Очнулась Шерил через неопределённый отрезок времени на холодном каменном полу, с гудящей головой, шишкой на лбу у самой линии роста волос, но в достаточно ясном рассудке, чтобы понять, что если она не предпримет что-нибудь прямо сейчас, то скончается от отравления. Или в самом лучшем случае, будет очень долго болеть и выздоравливать. Или явится кто-нибудь особо заботливый, который под видом помощи, пока она будет не в силах оказать сопротивление, дотравит.
Так что, как она там тогда говорила своим ученикам? Всё начинается с дыхания. И потому, опять улечься на пол, чтобы не следить за сохранением равновесия, прикрыть глаза, чтобы ничто не мешало сосредотачиваться на внутреннем, выровнять дыхание, попридержать сердцебиение, подстегнуть печень и почки, выбросить в кровь адсорбенты. И ещё раз. И по кругу. И где там у нас была вода? Из под крана? Ничего страшного. И кто там так настойчиво стучит в дверь? Пошли все вдаль глухими топкими ойрскими болотами!

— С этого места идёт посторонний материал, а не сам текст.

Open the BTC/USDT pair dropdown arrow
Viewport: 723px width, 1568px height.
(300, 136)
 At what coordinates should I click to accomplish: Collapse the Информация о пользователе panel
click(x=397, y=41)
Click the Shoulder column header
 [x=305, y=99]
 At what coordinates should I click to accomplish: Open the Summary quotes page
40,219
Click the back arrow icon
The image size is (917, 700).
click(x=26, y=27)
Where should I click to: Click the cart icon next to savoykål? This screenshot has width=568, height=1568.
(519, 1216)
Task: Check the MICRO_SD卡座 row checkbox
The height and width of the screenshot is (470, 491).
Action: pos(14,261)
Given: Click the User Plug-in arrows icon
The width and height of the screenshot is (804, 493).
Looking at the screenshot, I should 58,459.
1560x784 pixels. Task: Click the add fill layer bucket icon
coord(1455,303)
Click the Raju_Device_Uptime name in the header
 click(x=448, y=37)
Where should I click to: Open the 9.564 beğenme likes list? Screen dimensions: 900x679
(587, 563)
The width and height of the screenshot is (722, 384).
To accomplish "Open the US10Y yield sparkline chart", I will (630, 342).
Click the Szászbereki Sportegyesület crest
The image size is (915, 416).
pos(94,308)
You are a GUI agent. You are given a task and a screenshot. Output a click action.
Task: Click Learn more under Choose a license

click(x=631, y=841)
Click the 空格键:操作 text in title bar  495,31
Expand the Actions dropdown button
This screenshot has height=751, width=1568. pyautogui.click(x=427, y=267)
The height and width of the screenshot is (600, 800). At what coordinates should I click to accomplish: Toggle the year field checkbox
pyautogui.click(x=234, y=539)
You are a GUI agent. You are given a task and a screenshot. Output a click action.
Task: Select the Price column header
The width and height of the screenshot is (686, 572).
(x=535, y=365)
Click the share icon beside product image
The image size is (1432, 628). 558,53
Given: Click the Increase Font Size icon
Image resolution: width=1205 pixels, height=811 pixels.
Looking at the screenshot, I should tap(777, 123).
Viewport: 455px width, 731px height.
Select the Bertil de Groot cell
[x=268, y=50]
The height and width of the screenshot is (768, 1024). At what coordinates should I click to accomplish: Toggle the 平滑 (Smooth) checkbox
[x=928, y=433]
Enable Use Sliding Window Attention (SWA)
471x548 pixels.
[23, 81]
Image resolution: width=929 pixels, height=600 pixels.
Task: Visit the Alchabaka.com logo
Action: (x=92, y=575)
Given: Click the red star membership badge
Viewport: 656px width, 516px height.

Из своего добровольного заточения она выбралась только под утро. Бледная, с ввалившимися глазами, изрядно отощавшая. И так агрессивно послала слугу принесшего завтрак, что никто больше не рискнул предлагать пищу любимой наложнице Лейва Сиятельного. Сама спустилась на кухню и, не слушая возражений, сама себе принялась готовить что-нибудь простенькое. И в следующий раз поступила ровно также, игнорируя возмущённое шипение и неодобрительные взгляды. Жизнь дороже. А когда готовить было лень и не с руки, обходилась овощами, вытащенными из общей корзины.
Зато приехавший спустя три дня Лейв (намного раньше, чем собирался, и откуда только узнал?), больше не отпускал любимую наложницу от себя. Ей даже объяснять ничего не пришлось — сам всё понял.
Лейв СиятельныйСтремительно проведённое расследование показало, что завистники, которых в замке имелось преизрядное количество и которым весьма не нравилось, что его наложница обладает таким на него влиянием, к этому покушению непричастны. Это выяснилось довольно точно. Собственно, дело было сработано так топорно, что хвосты-зацепки были видны буквально отовсюду. И поиски виновного не потребовали много времени: Лиафа — бывшая, давняя любовница, почему-то предпочитавшая обитать под одной с ним крышей. Хотя, почему это почему-то? То, что она до сих пор надеется вернуть их отношения, было понятно даже Лейву, хотя знатоком женской души он себя не считал, да и не был. Однако же, до сих пор до устранения соперниц она не опускалась, хотя он не впервые притаскивает из гарема понравившуюся наложницу, более того, две из них так и продолжают обитать на территории поместья, теперь уже в качестве матерей его детей. Что же изменилось теперь?
Он не собирался спускать этот поступок своей бывшей возлюбленной, хотя с Шерил на этот раз всё обошлось, а жизни людей у кхонов ценились не особенно, но и рубить с плеча было не в его характере. Нужен был разговор. Для начала. И Лейв потребовал пригласить к себе виновницу.
Сопровождавший женщину слуга, по обычаю, остался за дверями, а сама она зашла в парадный, предназначенный для официальных встреч кабинет. Вошла, да не та. Лейв поднял взгляд от бумажки, которую гипнотизировал уже добрых пять минут, не в силах понять смысл того, что там написано (уволить управителя, если не научится составлять удобочитаемые отчёты) и непонимающе уставился на выпрямившуюся во весь свой рост престарелую даму.
— Светлого дня, госпожа Алида, — он поспешно поднялся — это была не та кхона, к которой можно было проявлять неуважение. — Что привело вас?..
— Моя дочь, — сказала, как отрезала та, не желая ходить вокруг да около. — И глупость ею совершённая.
— Глупость? — голос Лейва стал мягким и вкрадчивым (и надо же ему было запамятовать, чья именно Лиафа дочь!). — Больше на преступление похоже.